Free Cash Flow Growth

The percentage change in free cash flow (cash from operations minus capital spending) from one period to the same period a year earlier.

Part of the Growth & Capital Returns course · Lesson 3 of 26
Formula
(Current FCF - Prior FCF) / Prior FCF x 100, where FCF = Operating Cash Flow - Capital Expenditures

What it is

Free cash flow (FCF) is the cash a company generates from its operations after paying for the capital expenditures needed to maintain and grow the business. FCF growth measures how fast that leftover cash is rising or falling over time. Because it is based on actual cash rather than accounting profit, FCF growth shows whether the company is producing more spendable cash each year.

Why it matters

Free cash flow is the cash available to repay debt, pay dividends, buy back shares, or reinvest, so growing FCF gives a company real financial flexibility. FCF growth is often a higher-quality signal than earnings growth because it is harder to manipulate with accounting choices. Watch out for lumpy capital spending: a company can post a big jump in FCF growth simply by cutting investment one year, which can hurt the business later, so check whether FCF is rising because operations improved or because spending was deferred.

How it's calculated

First compute free cash flow as cash from operations minus capital expenditures for each period, then take current FCF minus prior FCF, divide by prior FCF, and multiply by 100.

How Quintarthai uses it

The 10-year Cash-Flow statement in the Financials tab of each company's deep-analysis page shows operating cash flow and capital expenditures so you can see the free-cash-flow trend, and Quinn's deep analysis quantifies FCF and debt/liquidity risk with click-to-source receipts.
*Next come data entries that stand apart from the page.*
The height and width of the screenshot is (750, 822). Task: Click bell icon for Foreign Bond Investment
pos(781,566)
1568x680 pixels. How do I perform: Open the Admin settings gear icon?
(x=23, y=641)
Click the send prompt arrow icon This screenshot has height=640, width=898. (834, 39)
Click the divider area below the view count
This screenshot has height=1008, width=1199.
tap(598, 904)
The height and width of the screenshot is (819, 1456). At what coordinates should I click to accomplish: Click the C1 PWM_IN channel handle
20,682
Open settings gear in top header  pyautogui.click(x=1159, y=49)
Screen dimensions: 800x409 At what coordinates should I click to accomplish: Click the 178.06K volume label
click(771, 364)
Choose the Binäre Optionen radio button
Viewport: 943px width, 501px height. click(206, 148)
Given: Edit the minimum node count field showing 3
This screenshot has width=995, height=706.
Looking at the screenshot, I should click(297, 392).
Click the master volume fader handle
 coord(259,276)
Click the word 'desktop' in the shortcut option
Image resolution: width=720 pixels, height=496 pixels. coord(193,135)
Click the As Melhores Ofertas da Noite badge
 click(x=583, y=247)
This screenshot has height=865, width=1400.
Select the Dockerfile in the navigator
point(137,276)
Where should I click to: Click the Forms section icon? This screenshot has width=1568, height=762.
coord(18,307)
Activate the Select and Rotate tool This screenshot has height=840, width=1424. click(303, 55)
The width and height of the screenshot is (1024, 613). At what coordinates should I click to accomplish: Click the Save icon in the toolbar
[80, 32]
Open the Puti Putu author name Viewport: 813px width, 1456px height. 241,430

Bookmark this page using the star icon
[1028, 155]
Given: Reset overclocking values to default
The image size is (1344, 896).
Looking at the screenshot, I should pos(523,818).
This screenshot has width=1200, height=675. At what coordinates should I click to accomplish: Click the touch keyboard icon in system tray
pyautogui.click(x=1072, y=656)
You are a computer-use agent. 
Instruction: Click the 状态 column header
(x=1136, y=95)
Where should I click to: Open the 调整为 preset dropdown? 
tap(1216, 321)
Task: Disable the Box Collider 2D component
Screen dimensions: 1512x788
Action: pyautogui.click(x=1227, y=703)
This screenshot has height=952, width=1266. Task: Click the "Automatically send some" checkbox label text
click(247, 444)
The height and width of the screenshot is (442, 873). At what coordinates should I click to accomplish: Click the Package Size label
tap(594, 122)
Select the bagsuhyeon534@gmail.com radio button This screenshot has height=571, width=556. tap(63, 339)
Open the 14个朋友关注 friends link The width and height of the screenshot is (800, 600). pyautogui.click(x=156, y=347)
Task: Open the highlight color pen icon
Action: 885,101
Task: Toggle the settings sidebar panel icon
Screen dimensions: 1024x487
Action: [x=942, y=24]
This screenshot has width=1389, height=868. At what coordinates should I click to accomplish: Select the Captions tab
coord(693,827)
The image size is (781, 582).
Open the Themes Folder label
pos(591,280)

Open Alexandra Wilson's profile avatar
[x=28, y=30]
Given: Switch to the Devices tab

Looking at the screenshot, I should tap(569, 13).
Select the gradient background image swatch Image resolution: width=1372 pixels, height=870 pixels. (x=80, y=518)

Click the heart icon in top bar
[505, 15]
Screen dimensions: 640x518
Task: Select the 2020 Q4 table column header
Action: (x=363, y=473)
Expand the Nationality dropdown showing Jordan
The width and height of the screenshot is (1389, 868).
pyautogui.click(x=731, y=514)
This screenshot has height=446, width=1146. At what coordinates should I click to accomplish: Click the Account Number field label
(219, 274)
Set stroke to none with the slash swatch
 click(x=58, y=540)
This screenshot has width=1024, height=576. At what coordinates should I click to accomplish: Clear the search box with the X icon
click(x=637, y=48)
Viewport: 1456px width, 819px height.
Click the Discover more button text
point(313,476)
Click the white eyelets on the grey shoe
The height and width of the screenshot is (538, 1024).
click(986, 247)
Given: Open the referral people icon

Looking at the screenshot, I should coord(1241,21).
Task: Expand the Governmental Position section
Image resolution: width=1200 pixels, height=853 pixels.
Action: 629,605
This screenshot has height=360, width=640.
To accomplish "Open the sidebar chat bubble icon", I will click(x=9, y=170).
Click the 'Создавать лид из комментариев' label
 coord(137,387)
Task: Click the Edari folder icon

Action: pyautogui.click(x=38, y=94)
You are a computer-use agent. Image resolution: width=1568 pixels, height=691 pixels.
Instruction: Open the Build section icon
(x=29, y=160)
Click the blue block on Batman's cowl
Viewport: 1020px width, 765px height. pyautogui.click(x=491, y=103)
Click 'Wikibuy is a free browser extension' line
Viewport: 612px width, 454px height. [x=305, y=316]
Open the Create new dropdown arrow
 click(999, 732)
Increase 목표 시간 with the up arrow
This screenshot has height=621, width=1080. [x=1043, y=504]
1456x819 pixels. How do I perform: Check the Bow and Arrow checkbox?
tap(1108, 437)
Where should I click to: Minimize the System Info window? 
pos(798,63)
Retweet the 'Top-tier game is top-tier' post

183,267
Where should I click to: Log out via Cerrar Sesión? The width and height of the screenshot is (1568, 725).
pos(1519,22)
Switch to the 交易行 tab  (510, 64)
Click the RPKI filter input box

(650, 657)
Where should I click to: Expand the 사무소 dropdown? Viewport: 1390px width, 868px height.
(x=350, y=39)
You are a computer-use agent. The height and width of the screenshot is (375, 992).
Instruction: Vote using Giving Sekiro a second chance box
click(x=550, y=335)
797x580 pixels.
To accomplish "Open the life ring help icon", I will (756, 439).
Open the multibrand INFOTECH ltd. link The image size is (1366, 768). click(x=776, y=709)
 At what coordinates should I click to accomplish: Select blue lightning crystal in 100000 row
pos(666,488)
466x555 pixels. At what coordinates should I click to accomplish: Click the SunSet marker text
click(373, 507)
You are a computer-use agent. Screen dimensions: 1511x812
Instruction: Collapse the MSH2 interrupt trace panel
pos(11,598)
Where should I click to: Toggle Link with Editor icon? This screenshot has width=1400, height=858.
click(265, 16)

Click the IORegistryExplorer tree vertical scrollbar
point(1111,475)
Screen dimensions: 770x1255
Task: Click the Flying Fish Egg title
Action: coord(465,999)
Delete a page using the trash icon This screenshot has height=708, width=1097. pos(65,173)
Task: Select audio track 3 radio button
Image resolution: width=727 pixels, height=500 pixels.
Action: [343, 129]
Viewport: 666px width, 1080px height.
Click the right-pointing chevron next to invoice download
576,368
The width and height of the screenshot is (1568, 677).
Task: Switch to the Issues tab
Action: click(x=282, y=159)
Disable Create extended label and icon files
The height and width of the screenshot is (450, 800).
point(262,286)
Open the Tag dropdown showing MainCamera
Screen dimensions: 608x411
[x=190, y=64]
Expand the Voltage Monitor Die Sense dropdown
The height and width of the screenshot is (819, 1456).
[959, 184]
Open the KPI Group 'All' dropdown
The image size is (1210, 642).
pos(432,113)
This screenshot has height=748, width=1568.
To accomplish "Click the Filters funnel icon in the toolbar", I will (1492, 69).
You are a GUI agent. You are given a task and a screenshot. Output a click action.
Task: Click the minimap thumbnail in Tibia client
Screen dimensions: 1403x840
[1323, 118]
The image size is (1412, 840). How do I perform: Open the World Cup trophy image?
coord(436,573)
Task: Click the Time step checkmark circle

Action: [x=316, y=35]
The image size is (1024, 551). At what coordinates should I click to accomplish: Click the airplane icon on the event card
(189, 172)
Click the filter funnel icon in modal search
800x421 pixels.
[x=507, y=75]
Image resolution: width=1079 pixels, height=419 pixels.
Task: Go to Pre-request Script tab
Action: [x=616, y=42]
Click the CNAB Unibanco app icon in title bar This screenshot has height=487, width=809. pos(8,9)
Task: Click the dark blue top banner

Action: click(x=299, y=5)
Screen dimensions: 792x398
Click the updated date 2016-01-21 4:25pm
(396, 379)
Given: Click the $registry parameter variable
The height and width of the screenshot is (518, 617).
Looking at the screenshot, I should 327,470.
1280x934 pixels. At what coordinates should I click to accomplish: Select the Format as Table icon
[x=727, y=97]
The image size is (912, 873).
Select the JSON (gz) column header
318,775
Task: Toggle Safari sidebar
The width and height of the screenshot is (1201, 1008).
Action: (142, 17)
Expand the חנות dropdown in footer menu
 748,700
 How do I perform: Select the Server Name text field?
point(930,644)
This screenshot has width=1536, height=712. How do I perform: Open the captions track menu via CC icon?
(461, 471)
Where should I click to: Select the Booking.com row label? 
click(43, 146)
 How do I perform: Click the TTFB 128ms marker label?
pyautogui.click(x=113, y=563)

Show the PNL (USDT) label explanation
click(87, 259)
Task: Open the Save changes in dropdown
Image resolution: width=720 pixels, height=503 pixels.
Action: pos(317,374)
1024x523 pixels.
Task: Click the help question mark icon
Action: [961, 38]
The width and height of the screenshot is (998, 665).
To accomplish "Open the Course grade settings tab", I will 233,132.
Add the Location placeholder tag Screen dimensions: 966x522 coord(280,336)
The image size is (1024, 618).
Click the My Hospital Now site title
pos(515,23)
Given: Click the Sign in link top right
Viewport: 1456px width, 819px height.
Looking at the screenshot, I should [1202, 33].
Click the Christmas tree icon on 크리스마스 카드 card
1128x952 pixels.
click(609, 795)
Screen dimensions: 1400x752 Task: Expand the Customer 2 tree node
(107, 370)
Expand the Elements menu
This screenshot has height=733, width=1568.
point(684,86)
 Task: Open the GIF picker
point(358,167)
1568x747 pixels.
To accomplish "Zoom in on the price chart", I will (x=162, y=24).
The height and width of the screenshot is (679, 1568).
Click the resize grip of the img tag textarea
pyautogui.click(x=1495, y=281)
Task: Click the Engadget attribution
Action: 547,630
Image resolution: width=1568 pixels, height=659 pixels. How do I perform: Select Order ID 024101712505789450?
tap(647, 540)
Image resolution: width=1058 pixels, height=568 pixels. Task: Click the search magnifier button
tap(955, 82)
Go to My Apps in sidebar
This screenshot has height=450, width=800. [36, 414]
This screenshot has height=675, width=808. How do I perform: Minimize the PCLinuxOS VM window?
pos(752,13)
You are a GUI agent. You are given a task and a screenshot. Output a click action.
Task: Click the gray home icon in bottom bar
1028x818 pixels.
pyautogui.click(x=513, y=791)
Cross-border note. IFRS (used by Canadian filers) and US GAAP can classify items such as interest paid or received differently on the cash-flow statement, so when comparing FCF growth across the border confirm that operating cash flow is defined the same way for both names.

FAQ

Why might free cash flow growth differ from earnings growth?
Earnings include non-cash items like depreciation and accruals and exclude capital spending, while FCF is real cash after capex; the two can diverge sharply when a company is investing heavily or when accounting profit and cash collection are out of sync.
Is rising free cash flow always a good sign?
Not necessarily. If FCF grows mainly because the company slashed capital expenditures, it may be under-investing, which can boost cash today but weaken growth and competitiveness later.